Этот вопрос, словно молот, ударил по праздничному настроению. Казалось, каждый человек на борту боялся ответа, каким бы он ни был.
— Мы отправляемся в Александрию, — кивнул Альрик. — А когда вернемся, я стану одним из трибунов этого города.
— Ты хочешь остаться здесь и умереть тихой смертью? Как старик на мягкой подстилке, хм? — Глаза Магнуса округлились настолько, что выглядели совсем неподходящими к его малорослому телу.
Альрика захлестнула волна дружеских чувств к этому карлику. Так же, как и к нубийцу, и к Дариосу, Эриосу, Килиану, и ко всем остальным членам команды. Он лишь надеялся, что огрубевшие от ветра черты лица не выдадут его.
— Ты должен бы лучше знать меня, Магнус. Вы все уже должны знать меня. Конечно, я приму этот титул. А вместе с ним соответствующие этому званию надел земли, количество коней, коров, свиней, рабов и домов. А потом, когда мы продадим все это византийцам, франкам — да хоть ледяным великанам! — мы снова выйдем в море. И снова все будет как прежде! Только «Висундур» будет сидеть в воде глубже от того, что загружен богатствами.

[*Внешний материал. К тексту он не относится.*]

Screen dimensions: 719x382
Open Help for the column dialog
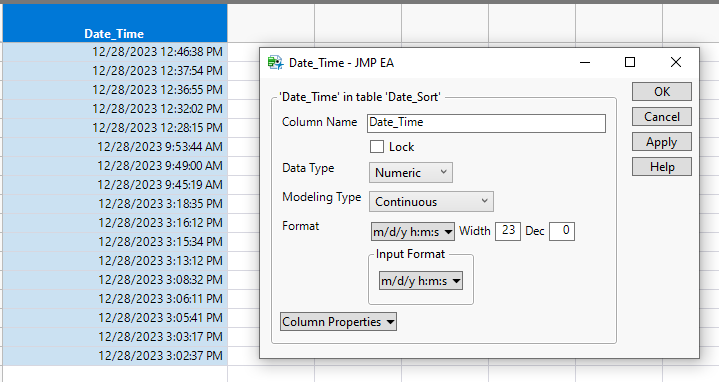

Тихие улыбки под капюшонами и кожаными шлемами дали понять Альрику, что он принял правильное решение. Команда была на его стороне. Эта авантюра принесет в их жизнь благополучие. Это будет хорошо для всех, не только для него одного. И когда он станет слишком старым, чтобы быть их кендтманном, каждый из них сможет вести достойную жизнь.
Дни скитаний приближались к концу.
— Завтра утром мы отчаливаем, — закончил он. — А сегодняшнюю ночь мы проведем в тавернах и публичных домах Риво Альто. И никто не тронет ни нас, ни корабль — сейчас, когда мы являемся единственными людьми, которые могут спасти дожа этого города.